The framework stores structured memories that capture generalizable reasoning strategies instead of only recording full action traces. Those memories are retrieved before action, updated after the agent finishes a task, and used to support test-time self-evolution in agentic workflows.

Key Features

  • Structured memory items: Each memory includes a title, a short description, and distilled content, making stored experience easier to reuse than a raw trajectory.
  • Retrieval before action: The agent queries ReasoningBank before acting so relevant past strategies can shape the next attempt.
  • Extraction from both success and failure: The framework turns successful runs into reusable tactics and failed runs into cautionary lessons and counterfactual signals.
  • Closed-loop retrieval, extraction, and consolidation: ReasoningBank is built as a continuous memory workflow that updates after each interaction.
  • Self-judgement with an LLM-as-a-judge: The system can assess trajectories and extract insights even when the judgement is not perfectly accurate.
  • Memory-aware test-time scaling: ReasoningBank can use multiple exploration trajectories to distill stronger memories from inference-time search and self-contrast.

How to Use ReasoningBank

A typical workflow starts by attaching ReasoningBank to an agent that performs tasks such as web browsing or software engineering. Before each action, the agent retrieves relevant memories from the bank and uses them as context.

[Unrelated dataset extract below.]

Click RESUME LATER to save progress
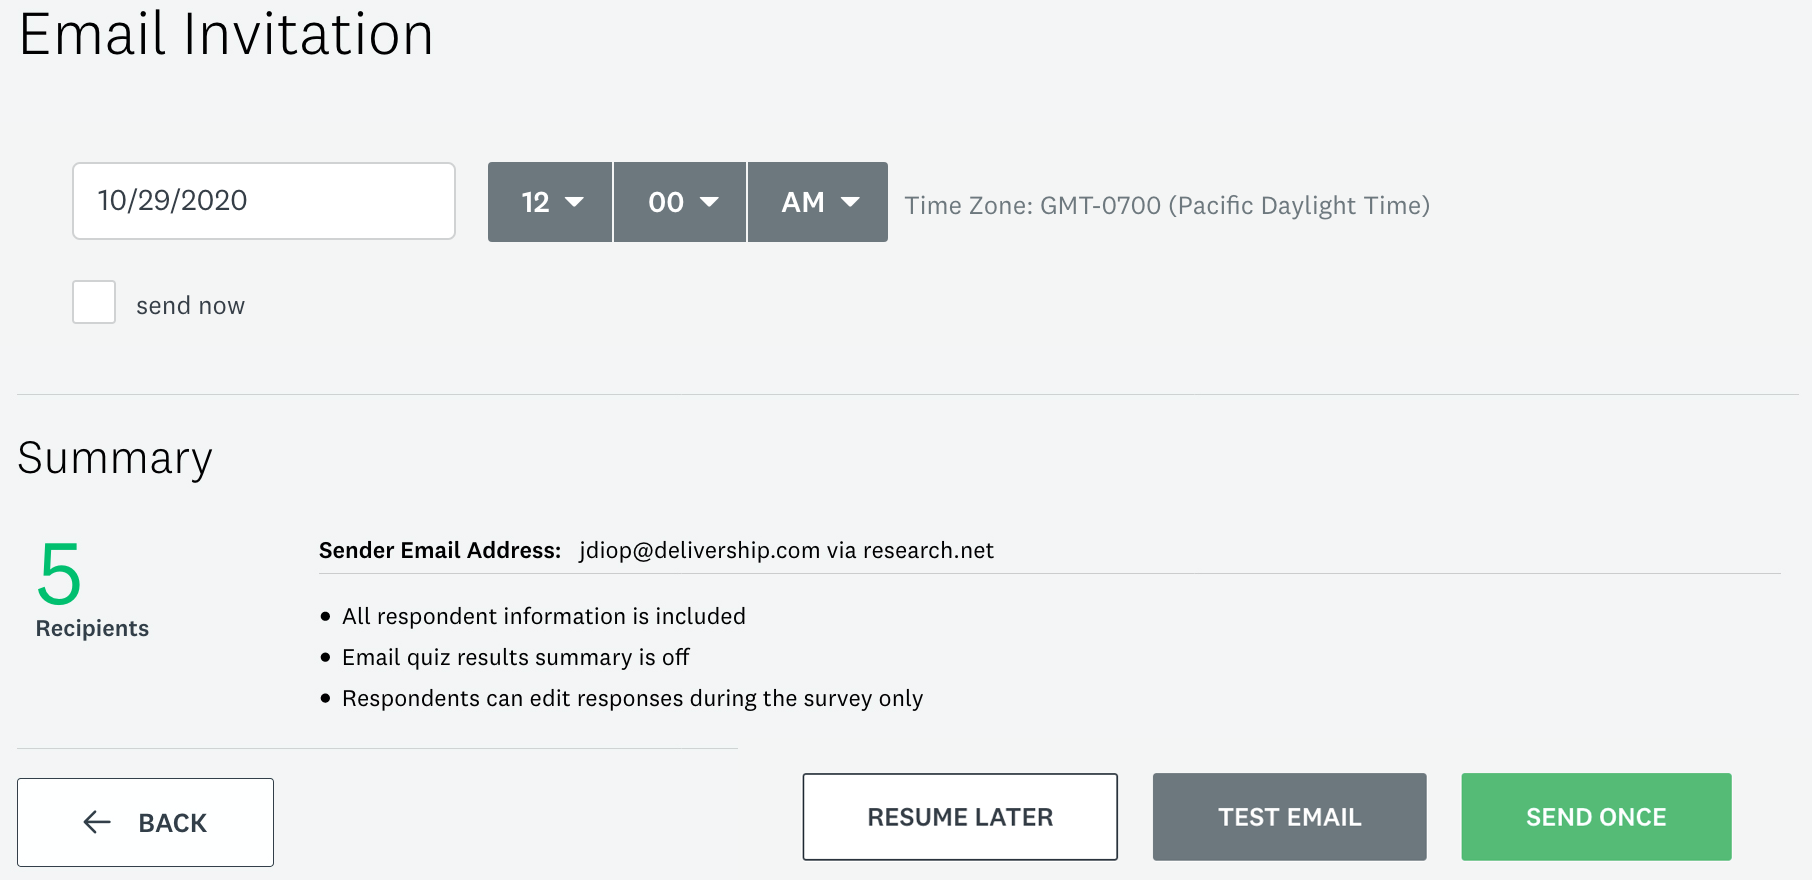Screen dimensions: 1812x880 click(x=959, y=817)
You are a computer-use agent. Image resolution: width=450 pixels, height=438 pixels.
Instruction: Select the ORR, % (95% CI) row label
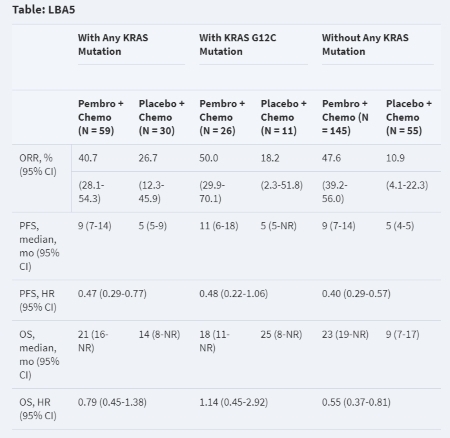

After the task, the agent evaluates the trajectory, extracts useful strategies or failure reflections, and appends them as new structured memories. Over time, this creates a repository of general lessons that the agent can reuse on later tasks.

Use Cases

  • Web browsing agents: Use past browsing experiences to avoid repeated navigation mistakes and to reuse effective search or page interaction strategies.
  • Software engineering agents: Capture lessons from codebase exploration, debugging, and task completion so the agent can work more effectively across repeated assignments.
  • Persistent task automation: Support agents that run continuously and need to improve as they encounter new workflows and edge cases.
  • Inference-time exploration: Distill multiple candidate trajectories into memories when using test-time scaling methods.
  • Failure analysis for agents: Turn unsuccessful attempts into guardrails, such as avoiding traps that caused loops or missed steps.

FAQ

What kind of memory does ReasoningBank store? It stores structured memories that summarize reasoning strategies, decision rationales, and operational insights, rather than only keeping full action logs.

Does it learn only from successful runs? No. A central part of ReasoningBank is that it also analyzes failed experiences and turns them into preventive lessons.

Does the system require perfect self-evaluation? No. The source notes that the framework is robust even when the LLM-based judgement is not perfectly accurate.

What tasks was it evaluated on? The source says it was evaluated on web browsing and software engineering benchmarks.

Is ReasoningBank a standalone model? No. It is described as an agent memory framework that works with an agent during test time.

Alternatives

  • Trajectory memory systems: These store detailed action histories, which can preserve more raw context but may not distill higher-level strategies as directly.
  • Workflow memory systems focused on successful runs: These summarize only successful workflows, which can be simpler but may miss learning signals from failures.
  • General agent memory layers: Broader memory systems for agents may emphasize retrieval of past interactions, but not necessarily structured reasoning extraction from both success and failure.
  • No-memory agent setups: Agents without persistent memory are simpler to implement but will not accumulate reusable lessons across tasks.